Research Projects


SecondWrite

In recent years, there has been a tremendous amount of activity in executable-level research targeting varied applications like security vulnerability analysis, bug testing, and binary optimizations. As part of this project, we have tried to resolve what we believe is a fundamental aberration - in spite of a significant overlap in the overall goals of several source-code methods and executables-level techniques, several sophisticated transformations that are well-understood and implemented in source-level infrastructures have yet to become available in executable frameworks. We believe that one of the prime reasons behind this aberration is that current executable frameworks define their own intermediate representations (IR) which are significantly more constrained than an IR used in a compiler. Intermediate representations used in existing binary frameworks lack high level features like abstract stack, variables, and symbols and are even machine dependent in some cases.

In order to address this aberration, we have developed a novel executable framework called SecondWrite, employing LLVM - a widely used open-source compiler IR. We have developed several techniques for segmenting the flat address space in an executable containing undifferentiated blocks of memory . We demonstrate the limitations of existing frameworks in this regard and present techniques such as converting the physically addressed stack in an executable to an abstract stack and promoting memory locations to symbols.

We have also proposed scalable static analyses to recover variables, data types, and function prototypes from x86 executables. Our techniques can run 352X faster than current techniques and still produce the same precision. This enables analyzing executables as large as millions of instructions in minutes which is not possible using existing techniques. Our techniques can recover variables allocated to the floating point stack unlike current techniques.

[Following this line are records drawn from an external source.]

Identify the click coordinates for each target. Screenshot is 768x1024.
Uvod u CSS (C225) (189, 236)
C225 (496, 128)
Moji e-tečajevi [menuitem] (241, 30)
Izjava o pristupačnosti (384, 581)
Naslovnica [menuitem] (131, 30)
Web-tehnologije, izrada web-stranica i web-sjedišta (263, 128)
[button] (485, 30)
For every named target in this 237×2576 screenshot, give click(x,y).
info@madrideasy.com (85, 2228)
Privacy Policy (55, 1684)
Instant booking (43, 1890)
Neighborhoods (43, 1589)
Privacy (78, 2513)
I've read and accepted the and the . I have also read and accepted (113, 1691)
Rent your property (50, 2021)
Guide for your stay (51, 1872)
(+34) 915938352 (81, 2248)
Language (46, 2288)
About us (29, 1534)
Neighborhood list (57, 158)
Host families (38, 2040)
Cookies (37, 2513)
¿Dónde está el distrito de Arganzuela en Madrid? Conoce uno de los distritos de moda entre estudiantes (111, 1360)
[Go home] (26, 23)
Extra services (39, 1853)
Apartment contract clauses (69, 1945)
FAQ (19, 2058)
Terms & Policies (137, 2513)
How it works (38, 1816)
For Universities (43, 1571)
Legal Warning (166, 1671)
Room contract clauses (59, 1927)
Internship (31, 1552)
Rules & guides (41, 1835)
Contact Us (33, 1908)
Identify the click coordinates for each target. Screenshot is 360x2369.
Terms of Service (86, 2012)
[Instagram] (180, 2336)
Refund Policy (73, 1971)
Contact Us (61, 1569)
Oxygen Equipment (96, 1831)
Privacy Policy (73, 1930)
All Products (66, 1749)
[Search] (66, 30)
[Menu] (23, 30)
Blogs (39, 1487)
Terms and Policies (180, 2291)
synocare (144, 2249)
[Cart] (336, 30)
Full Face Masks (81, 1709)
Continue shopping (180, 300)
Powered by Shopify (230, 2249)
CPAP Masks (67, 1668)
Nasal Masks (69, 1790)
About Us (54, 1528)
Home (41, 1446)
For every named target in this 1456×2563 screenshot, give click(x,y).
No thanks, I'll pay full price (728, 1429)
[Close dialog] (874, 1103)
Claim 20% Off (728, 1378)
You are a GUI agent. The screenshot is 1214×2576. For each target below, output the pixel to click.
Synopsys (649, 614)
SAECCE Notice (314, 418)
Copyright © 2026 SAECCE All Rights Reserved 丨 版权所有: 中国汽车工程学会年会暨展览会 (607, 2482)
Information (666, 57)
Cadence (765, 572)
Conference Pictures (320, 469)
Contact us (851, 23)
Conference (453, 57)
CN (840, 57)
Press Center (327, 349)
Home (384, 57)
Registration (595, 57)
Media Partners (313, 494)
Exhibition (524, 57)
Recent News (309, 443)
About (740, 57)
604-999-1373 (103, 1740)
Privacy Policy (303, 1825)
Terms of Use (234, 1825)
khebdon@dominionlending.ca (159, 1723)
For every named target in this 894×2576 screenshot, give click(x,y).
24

We exemplified the unique benefits of SecondWrite by implementing advanced transformation such as automatic parallelization inside our framework. SecondWrite has also been employed to embed various user specified security policies inside executables.


Memory Management inside Binary Rewriter


Cache memories in embedded systems play an important role in reducing the execution time of the applications. Various kinds of extensions have been added to cache hard- ware to enable software involvement in replacement decisions, thus improving the run-time over a purely hardware-managed cache. Novel embedded systems provide the facility of locking one or more lines in cache - this feature is called cache locking. We presented the first method in the literature for instruction-cache locking that is able to reduce the average-case run-time of the program.


Symbolic Analysis for executables

Symbolic analysis is an abstract interpretation based program analysis method in which the values of program variables are represented by symbolic expressions. It is an advanced program analysis method which is employed regularly in traditional optimizing compilers as well as for detection of parallelism in programs. However, traditional source-level symbolic analysis frameworks are not sufficient for executables. Traditional source-level symbolic analysis frameworks only track symbolic expressions for variables. We proposed a novel symbolic-analysis framework for executables which computes symbolic abstraction for memory locations as well. Such a framework is applicable in improving multiple analysis like value numbering, alias analysis and automatic parallelization for executables.